Cell division and inheritance
Mitosis
Mitosis is cell division for growth, repair and asexual reproduction. It produces two genetically identical daughter cells, each with the same chromosome number as the parent cell (diploid → diploid; 2n → 2n).
Stages of mitosis (CCEA requires awareness of four stages)
- Prophase: chromosomes condense and become visible; nuclear membrane breaks down.
- Metaphase: chromosomes line up at the cell equator; spindle fibres attach to centromeres.
- Anaphase: spindle fibres contract; chromatids pulled to opposite poles.
- Telophase: nuclear membranes reform; cytoplasm divides (cytokinesis) → two identical cells.
Before mitosis: DNA replication occurs (each chromosome is copied → two identical chromatids joined at the centromere).
Meiosis
Meiosis is cell division for sexual reproduction. It occurs in the gonads (testes/ovaries in animals). It produces four genetically different daughter cells (gametes), each with half the chromosome number (diploid → haploid; 2n → n).
In humans: diploid = 46 chromosomes; haploid gametes = 23 chromosomes.
Why meiosis produces genetic variation:
- Crossing over (chiasma formation): homologous chromosomes exchange segments during prophase I → new combinations of alleles.
- Independent assortment: homologous pairs line up randomly at metaphase I → random combination of chromosomes in gametes.
- Random fertilisation: any gamete can fertilise any other gamete.
Mitosis vs Meiosis — key differences
| Feature | Mitosis | Meiosis |
|---|---|---|
| Number of divisions | 1 | 2 |
| Daughter cells | 2 | 4 |
| Genetic content | Identical to parent | Different from parent |
| Chromosome number | Same (2n → 2n) | Halved (2n → n) |
| Purpose | Growth, repair, asexual reproduction | Gamete production (sexual reproduction) |
Mendelian genetics — dihybrid crosses (extension)
A dihybrid cross involves two genes on different chromosomes. Because the genes assort independently (Mendel's Second Law), the expected ratio in an F2 cross from two heterozygous parents is 9:3:3:1.
Example: seed colour (Y=yellow, y=green) and seed shape (R=round, r=wrinkled). Cross YyRr × YyRr → 9 yellow round : 3 yellow wrinkled : 3 green round : 1 green wrinkled.
Codominance: both alleles are expressed in the heterozygote. Example: ABO blood groups — I^A and I^B are codominant → blood group AB has both A and B antigens.

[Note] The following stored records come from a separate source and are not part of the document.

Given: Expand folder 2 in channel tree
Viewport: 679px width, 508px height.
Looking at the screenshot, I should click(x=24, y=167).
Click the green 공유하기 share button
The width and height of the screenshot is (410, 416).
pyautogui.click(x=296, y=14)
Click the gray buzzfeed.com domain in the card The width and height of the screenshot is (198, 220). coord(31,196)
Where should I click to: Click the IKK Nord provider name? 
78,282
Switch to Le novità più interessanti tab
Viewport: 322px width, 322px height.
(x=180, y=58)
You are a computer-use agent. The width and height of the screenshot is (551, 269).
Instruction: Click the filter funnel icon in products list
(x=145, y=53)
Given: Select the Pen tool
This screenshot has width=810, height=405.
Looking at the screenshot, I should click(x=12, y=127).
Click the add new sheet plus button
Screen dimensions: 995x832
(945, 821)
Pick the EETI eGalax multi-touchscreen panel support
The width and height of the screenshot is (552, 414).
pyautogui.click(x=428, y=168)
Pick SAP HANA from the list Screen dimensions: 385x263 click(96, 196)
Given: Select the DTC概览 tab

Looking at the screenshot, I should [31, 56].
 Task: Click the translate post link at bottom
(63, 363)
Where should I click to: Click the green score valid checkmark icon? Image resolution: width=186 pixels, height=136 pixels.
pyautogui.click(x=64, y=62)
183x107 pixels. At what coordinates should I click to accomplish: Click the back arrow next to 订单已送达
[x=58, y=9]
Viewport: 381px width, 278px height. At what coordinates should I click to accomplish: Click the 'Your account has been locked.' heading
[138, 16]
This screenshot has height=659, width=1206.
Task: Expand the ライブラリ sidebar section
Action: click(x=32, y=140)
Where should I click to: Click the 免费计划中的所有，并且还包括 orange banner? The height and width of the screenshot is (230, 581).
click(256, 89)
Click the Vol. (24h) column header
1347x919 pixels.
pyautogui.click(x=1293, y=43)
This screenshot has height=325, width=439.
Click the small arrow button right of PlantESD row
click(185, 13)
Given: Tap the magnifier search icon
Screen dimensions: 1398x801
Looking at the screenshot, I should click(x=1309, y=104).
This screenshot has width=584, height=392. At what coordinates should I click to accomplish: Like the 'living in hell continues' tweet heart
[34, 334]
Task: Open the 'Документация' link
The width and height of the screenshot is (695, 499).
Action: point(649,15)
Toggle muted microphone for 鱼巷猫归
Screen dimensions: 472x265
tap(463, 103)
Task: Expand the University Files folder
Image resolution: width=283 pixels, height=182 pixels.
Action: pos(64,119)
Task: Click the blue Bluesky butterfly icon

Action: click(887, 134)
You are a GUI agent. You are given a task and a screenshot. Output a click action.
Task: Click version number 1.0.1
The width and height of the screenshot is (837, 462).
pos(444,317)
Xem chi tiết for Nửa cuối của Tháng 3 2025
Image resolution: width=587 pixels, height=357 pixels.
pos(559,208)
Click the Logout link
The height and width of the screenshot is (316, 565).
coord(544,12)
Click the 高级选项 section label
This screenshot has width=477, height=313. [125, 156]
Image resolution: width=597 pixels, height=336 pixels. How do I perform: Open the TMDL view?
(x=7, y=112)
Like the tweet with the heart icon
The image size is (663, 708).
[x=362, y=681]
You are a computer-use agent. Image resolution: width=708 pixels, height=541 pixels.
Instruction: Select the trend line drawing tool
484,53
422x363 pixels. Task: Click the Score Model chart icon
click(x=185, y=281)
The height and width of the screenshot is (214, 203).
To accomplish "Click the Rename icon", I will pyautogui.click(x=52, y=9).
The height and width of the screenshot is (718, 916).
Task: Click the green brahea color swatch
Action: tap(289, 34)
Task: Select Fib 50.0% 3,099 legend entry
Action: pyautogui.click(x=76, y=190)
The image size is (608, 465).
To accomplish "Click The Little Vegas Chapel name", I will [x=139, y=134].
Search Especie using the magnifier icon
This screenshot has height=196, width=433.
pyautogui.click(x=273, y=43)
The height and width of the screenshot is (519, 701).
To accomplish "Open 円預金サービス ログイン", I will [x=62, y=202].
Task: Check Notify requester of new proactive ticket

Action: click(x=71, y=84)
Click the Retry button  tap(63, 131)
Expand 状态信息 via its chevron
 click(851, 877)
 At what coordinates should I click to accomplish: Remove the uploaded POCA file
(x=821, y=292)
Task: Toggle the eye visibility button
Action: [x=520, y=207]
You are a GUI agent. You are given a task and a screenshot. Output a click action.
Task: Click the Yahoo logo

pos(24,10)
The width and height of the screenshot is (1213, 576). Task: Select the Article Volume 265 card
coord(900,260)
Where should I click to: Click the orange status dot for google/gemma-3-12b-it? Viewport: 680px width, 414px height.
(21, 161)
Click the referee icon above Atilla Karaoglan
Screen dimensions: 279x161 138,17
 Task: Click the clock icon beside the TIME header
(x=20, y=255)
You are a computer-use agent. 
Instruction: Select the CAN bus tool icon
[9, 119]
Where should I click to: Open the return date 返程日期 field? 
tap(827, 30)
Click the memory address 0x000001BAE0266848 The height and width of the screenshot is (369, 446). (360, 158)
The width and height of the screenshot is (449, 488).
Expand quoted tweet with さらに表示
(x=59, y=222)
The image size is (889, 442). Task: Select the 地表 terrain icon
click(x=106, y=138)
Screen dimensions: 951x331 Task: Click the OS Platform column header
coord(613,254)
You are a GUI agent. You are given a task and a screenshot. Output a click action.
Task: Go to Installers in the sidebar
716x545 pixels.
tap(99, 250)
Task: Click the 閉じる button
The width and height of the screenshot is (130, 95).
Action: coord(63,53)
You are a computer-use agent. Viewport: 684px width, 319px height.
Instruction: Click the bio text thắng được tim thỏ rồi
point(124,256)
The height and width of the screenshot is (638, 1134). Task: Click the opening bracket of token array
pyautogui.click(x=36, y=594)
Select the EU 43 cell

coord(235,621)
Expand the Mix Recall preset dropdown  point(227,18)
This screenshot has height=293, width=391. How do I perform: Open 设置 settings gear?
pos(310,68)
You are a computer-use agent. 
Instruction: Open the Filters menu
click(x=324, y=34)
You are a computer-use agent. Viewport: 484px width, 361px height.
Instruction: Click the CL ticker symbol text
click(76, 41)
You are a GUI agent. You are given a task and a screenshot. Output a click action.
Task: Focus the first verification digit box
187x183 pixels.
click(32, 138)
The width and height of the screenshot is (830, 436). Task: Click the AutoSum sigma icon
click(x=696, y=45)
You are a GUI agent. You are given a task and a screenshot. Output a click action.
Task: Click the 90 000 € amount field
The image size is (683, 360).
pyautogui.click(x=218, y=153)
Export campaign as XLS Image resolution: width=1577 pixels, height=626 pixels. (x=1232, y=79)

Sex-linked inheritance: genes on the X chromosome. Males (XY) have only one X, so a single recessive allele on X is expressed (no second allele to mask it). Example: red-green colour blindness. Alleles: X^B (normal), X^b (colour blind). Carrier female: X^B X^b (unaffected but carries allele). Affected male: X^b Y.
⚠Common mistakes
- Confusing mitosis and meiosis in terms of output — mitosis = 2 identical cells; meiosis = 4 different haploid cells.
- Forgetting that DNA replication must occur before either mitosis or meiosis.
- In sex-linked crosses, only males are hemizygous — the Y carries no allele for most X-linked genes.
- Codominance ≠ incomplete dominance — in codominance, BOTH phenotypes are shown; in incomplete dominance, a blend occurs.